LFF: The Duke Of Burgundy review
From the director of the one-of-a-kind sonic horror Berberian Sound Studio comes the equally unpredictable Duke Of Burgundy...
British writer-director Peter Strickland’s previous film was the unique blast of sound and surrealism, Berbarian Sound Studio, a frighteningly weird period piece about the making of a lurid Italian horror film and its sound engineer’s gradual sinking into madness.
Strickland’s debut saw him head to Transylvania to shoot Katalin Varga, a foreign-language revenge picture, with just £28,000 inherited from his uncle. With movies like those behind him, you can bet that what is ostensibly a drama about a commanding writer and butterfly collector, Cynthia (Sidse Babett Knudsen) and her kinky relationship with her maid, Evelyn (Chiara D’Anna) would have more going on than it first appears. Strickland’s previous fascination with the distinctive style of 60s and 70s Italian filmmaking continues here, with The Duke Of Burgundy’s fluid camerawork and rural setting calling to mind the moviemaking tics of Mario Bava and Dario Argento.
The film unfolds like a giallo thriller, except here, there’s no killer to puncture the sense of unease, no splash of blood to release the pressure valve of sexual tension. Taking place in an indistinct time and place in recent history, full of old libraries, Victorian furniture and long seminars about butterflies, The Duke Of Burgundy’s tone and symbolism is as hard to grasp as the winged insect its title refers to.
The dynamic in Cynthia and Evelyn’s relationship initially seems perfectly clear: the educated, glacial Cynthia is the dominant partner while Evelyn is the childlike, submissive one, with the former greatly enjoying her control over the latter. Gradually, however, we learn that the nature of their relationship is more complex than that: each is assuming a role in a strange erotic game – a game that is both fulfilling and ultimately stifling.
Even the world around Cynthia and Evelyn seems disconcertingly false. When they attend butterfly lectures together, we can just about see that in the back row of the small but rapt audience sits a shop dummy. At first, you might think you’ve imagined it, such is the hypnotic, almost hallucinatory air that Strickland conjures up. But then, as the camera tracks across, we spot another one. What’s going on here?
The Duke Of Burgundy is full of little details and mysteries such as these – many of which go unremarked and unresolved. Like Berbarian Sound Studio, this oppressively intimate film seems to be about building up a mood rather than answering questions. Again, like Strickland’s previous movie, The Duke Of Burgundy could be seen as a film about filmmaking, about the transaction that takes place between actor and director, and a filmmaker and his or her audience.

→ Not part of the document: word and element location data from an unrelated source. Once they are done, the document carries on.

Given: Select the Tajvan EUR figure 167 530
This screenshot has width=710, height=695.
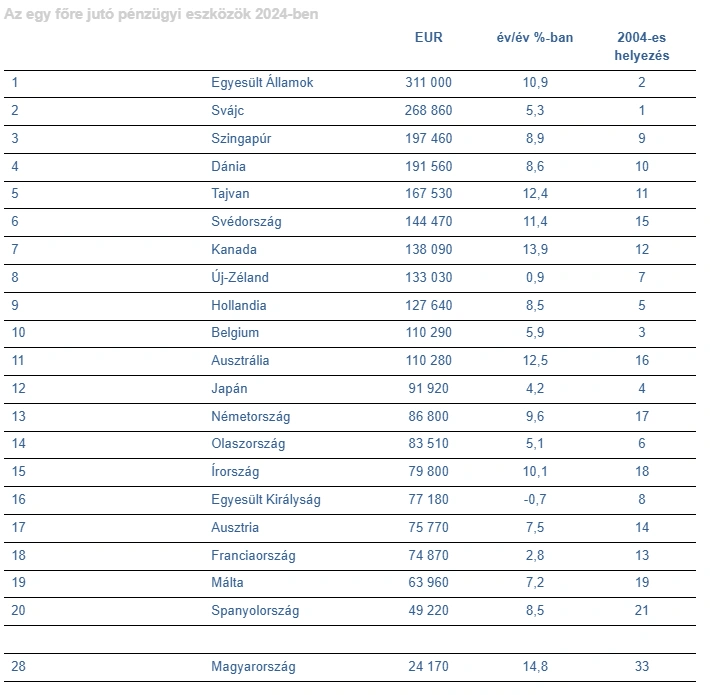Looking at the screenshot, I should pyautogui.click(x=428, y=194).
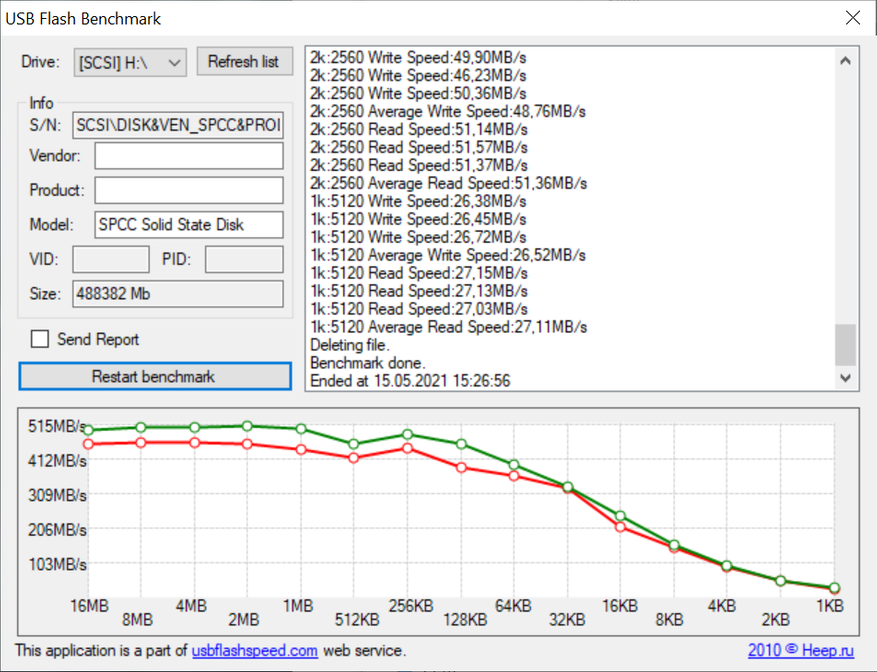Open the usbflashspeed.com link

tap(255, 651)
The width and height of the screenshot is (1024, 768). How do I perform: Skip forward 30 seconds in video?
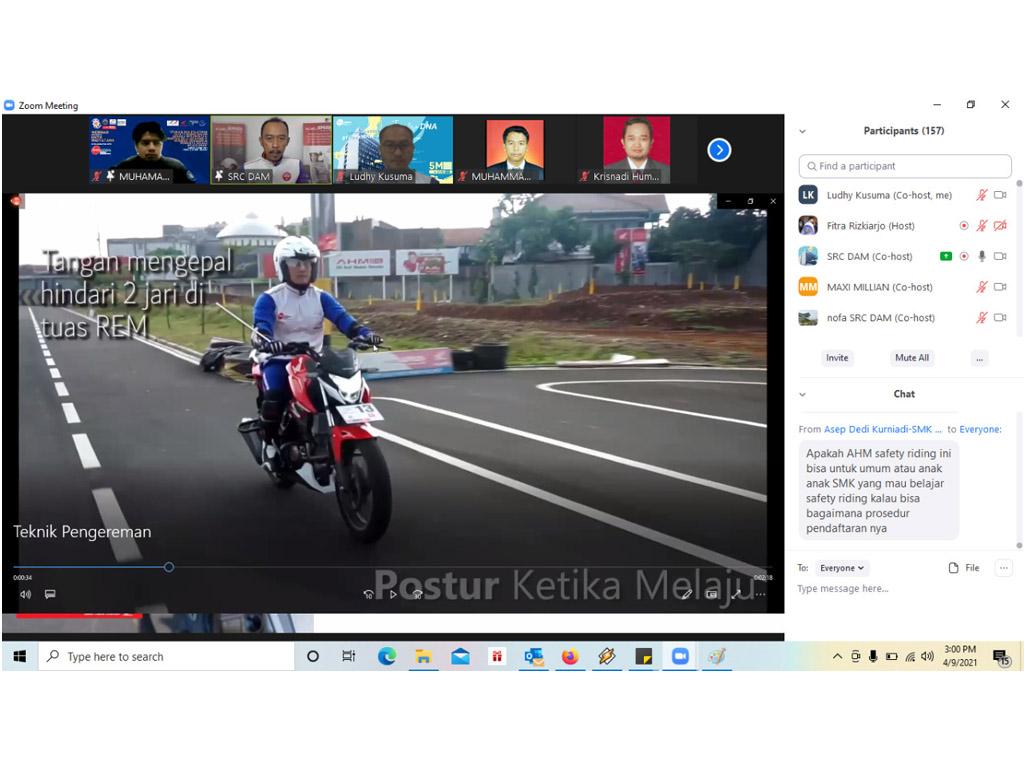coord(418,594)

Cynthia and Evelyn are playing distinct roles in their relationship – ones far removed from their real personalities. Scripted lines are written on cue cards, and precise paths they’re supposed to walk are marked out on the floor with strips of masking tape. At first, the pair revel in the charge of their relationship. But as they continue their charade, playing out each scene over and over again, the conviction goes out of their performances. Gradually, they find their prescribed roles harder and harder to keep up.
It’s an odd, detached turn from D’Anna as Evelyn, but it’s also vulnerable and disarmingly funny. Knudsen is superb as the older half of the relationship, Cynthia. There’s a sadness in her eyes as she begins to wonder whether Evelyn loves her or the part she plays, and it’s a subtle, studied performance. Overwhelmingly, though, The Duke Of Burgundy is a filmmaker’s film, its claustrophobic drama scenes intercut with geometric images of butterflies impaled in boxes or close-ups of intricate carvings on an old wooden box.
It has to be said that it’s a quietly hilarious film, too, and unusually restrained, given its kinky subject matter. There’s a scene in here in which the central couple order a bespoke piece of masochistic furniture from an unfeasibly glamorous visiting saleswoman, and it’s exquisitely awkward.
Oblique, slow-moving and surreal, The Duke Of Burgundy will be an acquired taste for some. But it’s also beautifully shot, aurally mesmerising and, at times, an oddly fascinating study of a most unusual love affair. Strickland doesn’t judge his characters; he merely observes them, as a lepidopterist might an unusual species of moth. Like Berbarian Sound Studio, this is another curious indie gem from a truly individual filmmaker.
The Duke Of Burgundy screens at the London Film Festival on the 19th October.